Activity.
The full set of entries below should be transcribed exactly.

[Stored data entries]
- - - -
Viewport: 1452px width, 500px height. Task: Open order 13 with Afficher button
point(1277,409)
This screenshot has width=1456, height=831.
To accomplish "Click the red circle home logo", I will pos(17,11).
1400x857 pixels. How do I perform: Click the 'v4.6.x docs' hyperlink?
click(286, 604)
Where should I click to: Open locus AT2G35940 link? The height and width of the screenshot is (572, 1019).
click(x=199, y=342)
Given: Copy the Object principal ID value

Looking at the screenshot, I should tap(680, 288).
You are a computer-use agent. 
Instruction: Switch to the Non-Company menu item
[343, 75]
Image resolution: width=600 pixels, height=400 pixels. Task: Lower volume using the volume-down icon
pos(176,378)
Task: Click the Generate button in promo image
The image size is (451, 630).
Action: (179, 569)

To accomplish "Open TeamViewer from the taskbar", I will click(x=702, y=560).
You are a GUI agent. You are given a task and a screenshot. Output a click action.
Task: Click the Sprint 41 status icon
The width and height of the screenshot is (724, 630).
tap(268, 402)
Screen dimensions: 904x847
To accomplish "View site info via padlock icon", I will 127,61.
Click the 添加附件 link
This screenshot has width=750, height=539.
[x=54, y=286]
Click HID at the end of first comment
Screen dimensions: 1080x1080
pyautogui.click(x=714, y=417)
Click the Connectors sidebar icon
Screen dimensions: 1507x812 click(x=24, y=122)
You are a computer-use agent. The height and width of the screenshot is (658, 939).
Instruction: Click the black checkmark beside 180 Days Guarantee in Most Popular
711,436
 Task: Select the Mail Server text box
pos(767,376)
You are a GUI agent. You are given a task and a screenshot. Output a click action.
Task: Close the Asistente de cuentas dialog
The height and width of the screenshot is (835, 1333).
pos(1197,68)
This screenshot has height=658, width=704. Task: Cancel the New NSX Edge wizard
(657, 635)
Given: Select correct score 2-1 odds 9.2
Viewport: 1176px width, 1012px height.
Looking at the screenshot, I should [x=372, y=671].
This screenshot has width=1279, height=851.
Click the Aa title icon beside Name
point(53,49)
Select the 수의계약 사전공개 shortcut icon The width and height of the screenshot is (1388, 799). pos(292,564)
- - - -
Result of this exercise.
Viewport: 1452px width, 500px height. Task: Open order 13 with Afficher button
point(1277,409)
This screenshot has width=1456, height=831.
To accomplish "Click the red circle home logo", I will pos(17,11).
1400x857 pixels. How do I perform: Click the 'v4.6.x docs' hyperlink?
click(286, 604)
Where should I click to: Open locus AT2G35940 link? The height and width of the screenshot is (572, 1019).
click(x=199, y=342)
Given: Copy the Object principal ID value

Looking at the screenshot, I should tap(680, 288).
You are a computer-use agent. 
Instruction: Switch to the Non-Company menu item
[343, 75]
Image resolution: width=600 pixels, height=400 pixels. Task: Lower volume using the volume-down icon
pos(176,378)
Task: Click the Generate button in promo image
The image size is (451, 630).
Action: (179, 569)

To accomplish "Open TeamViewer from the taskbar", I will click(x=702, y=560).
You are a GUI agent. You are given a task and a screenshot. Output a click action.
Task: Click the Sprint 41 status icon
The width and height of the screenshot is (724, 630).
tap(268, 402)
Screen dimensions: 904x847
To accomplish "View site info via padlock icon", I will 127,61.
Click the 添加附件 link
This screenshot has width=750, height=539.
[x=54, y=286]
Click HID at the end of first comment
Screen dimensions: 1080x1080
pyautogui.click(x=714, y=417)
Click the Connectors sidebar icon
Screen dimensions: 1507x812 click(x=24, y=122)
You are a computer-use agent. The height and width of the screenshot is (658, 939).
Instruction: Click the black checkmark beside 180 Days Guarantee in Most Popular
711,436
 Task: Select the Mail Server text box
pos(767,376)
You are a GUI agent. You are given a task and a screenshot. Output a click action.
Task: Close the Asistente de cuentas dialog
The height and width of the screenshot is (835, 1333).
pos(1197,68)
This screenshot has height=658, width=704. Task: Cancel the New NSX Edge wizard
(657, 635)
Given: Select correct score 2-1 odds 9.2
Viewport: 1176px width, 1012px height.
Looking at the screenshot, I should [x=372, y=671].
This screenshot has width=1279, height=851.
Click the Aa title icon beside Name
point(53,49)
Select the 수의계약 사전공개 shortcut icon The width and height of the screenshot is (1388, 799). pos(292,564)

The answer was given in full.